Même si les traces s’estompent (trop) lentement, tout est encore nettement visible. Je sais que ce n’est pas très beau à voir, mais au moins maintenant, elle sait pourquoi je ne peux pas porter les tenues qu’elle a pu recommander. Aussi recouverts qu’ils soient, je suis plus ennuyée qu’elle ait vu mes tatouages que le reste. Puis, j’ai eu beaucoup de difficulté à me l’approprier, mais ce corps, c’est enfin le mien. Elle ne m’a rien demandée, même si bien sûr, elle doit se poser des questions. De mon côté, par un signe de couture sur les lèvres, je lui ai demandé de le garder pour elle.
Ce corps qui s’était endormi à la suite du décès de Gilbert et de tout ce qui faisait disjoncter mon cerveau, s’il avait petit à petit ouvert œil, se réveille. Je ne vais pas rejeter une faute quelconque sur qui ou quoi, quand ça me prend, ça va des tripes jusqu’à la gorge, c’est fort, violent, j’en suffoque même. Pour évacuer, je vais courir ou m’acharner sur le banc de musculation jusqu’à l’épuisement.
Je sais qu’il est là ce colis, celui qui contient toutes mes acquisitions d’un soir où j’étais plus encore au fond du trou qu’à l’accoutumée. Je sais ce qu’il contient. Même si je suis une personne plus équilibrée qu’au moment de ma commande, j’ai peur que ce carton ne m’avale pour en ressortir différente. Suis-je assez forte ?
C’est le surlendemain de cette réflexion que je me retrouve dans ma chambre, assise au sol devant l’emballage, un cutter à la main. La lame est toujours rentrée, mon cœur cogne à vouloir exploser de ma cage thoracique, mon corps tremble au point que j’en pose l’objet coupant, je transpire à grosses gouttes. Finalement, je ferme les yeux, décidant que je prendrais une décision une fois le calme restaurer.
Je respire profondément, appliquant les enseignements que j’ai reçu à ce sujet. C’est là que je comprends que je sais déjà, qu’il faut seulement que je le fasse en conscience. Peut-être que j’aurais dû faire ça avant, plutôt que de m’acharner sur une pauvre machine. Lorsque j’ouvre les yeux, je prends le cutter, rompt les adhésifs pour déballer consciencieusement ce qui s’y trouve.

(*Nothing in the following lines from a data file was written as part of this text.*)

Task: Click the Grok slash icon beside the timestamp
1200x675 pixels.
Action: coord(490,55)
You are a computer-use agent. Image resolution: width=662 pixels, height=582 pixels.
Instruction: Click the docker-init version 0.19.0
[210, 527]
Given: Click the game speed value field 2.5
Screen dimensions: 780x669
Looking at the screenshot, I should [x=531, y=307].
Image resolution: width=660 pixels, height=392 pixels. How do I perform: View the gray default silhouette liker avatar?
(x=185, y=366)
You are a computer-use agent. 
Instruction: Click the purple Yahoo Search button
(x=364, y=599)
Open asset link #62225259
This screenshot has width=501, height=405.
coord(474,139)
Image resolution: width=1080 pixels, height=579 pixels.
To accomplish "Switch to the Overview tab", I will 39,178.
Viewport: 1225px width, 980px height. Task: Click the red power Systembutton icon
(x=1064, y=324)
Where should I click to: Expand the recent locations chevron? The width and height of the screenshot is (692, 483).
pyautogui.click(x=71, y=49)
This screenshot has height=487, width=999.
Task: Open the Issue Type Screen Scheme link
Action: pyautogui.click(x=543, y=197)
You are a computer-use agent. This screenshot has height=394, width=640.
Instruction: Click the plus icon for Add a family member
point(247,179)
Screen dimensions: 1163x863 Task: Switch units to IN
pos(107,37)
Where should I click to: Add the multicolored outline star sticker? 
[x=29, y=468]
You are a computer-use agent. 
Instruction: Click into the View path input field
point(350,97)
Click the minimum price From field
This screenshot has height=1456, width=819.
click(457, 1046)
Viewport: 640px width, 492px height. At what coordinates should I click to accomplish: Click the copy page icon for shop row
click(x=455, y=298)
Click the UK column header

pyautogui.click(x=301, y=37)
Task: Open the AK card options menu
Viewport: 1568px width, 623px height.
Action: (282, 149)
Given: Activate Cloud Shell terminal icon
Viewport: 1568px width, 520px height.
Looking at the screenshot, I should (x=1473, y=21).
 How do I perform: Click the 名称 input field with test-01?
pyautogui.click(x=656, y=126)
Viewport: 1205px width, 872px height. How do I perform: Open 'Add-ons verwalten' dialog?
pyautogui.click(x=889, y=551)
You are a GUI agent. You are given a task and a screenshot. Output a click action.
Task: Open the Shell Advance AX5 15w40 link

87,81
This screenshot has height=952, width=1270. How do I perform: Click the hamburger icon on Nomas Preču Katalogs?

D’abord la sexe machine, vienne ensuite une dizaine de phallus différents qui s’y adaptent, une grosse quantité de lubrifiant, je laisse d’autres articles que je ne veux pas regarder pour l’instant, puis enfin une série de plugs. Je sais que je vais commencer avec ça, par laver le plus petit, puis le graisser généreusement tout comme mon œillet, puis enfin de prendre le temps.
D’abord laisser la froideur du métal et du gel prendre la température de ma peau, ensuite, appuyer légèrement et laisser l’anneau musculeux repousser l’objet jusqu’à ce que ce soit confortable. Rien ne presse, je savoure, je ressens l’objet qui ouvre de plus en plus à chaque fois le passage. Le plus large est maintenant passé, mais je poursuis, attendant que je sois prête. Au moment opportun, je le laisse prendre sa place et savoure délicieusement les frissons qui parcourent mon corps avant de sombrer dans les bras de Morphée.
Les premiers temps, je culpabilise vis à vis de Gilbert, sauf que c’est souvent avec lui que je suis, que je pars dans une sorte de demie-conscience. C’est lui qui écarte mes chairs de sa virilité, d’abord doucement, puis alternant afin de faire monter le plaisir qui m’étreint, jouant avec jusqu’à une délivrance, souvent explosive. Habituellement, ensuite, je serre le traversin contre moi, comme ce soir particulier où je lui ai donné ma seconde nouvelle virginité.
Même si on ne peut jamais dire fontaine je ne boirais pas de ton eau, il est et restera mon premier et seul amour, quand bien même ce fut bref, il ne quittera jamais mon cœur. Aussi, peut-être parce que j’ai vu ce que le sexe masculin peut faire de pire à une femme, il ne m’est pas possible de lui accorder ma confiance, donc d’envisager de bâtir une relation.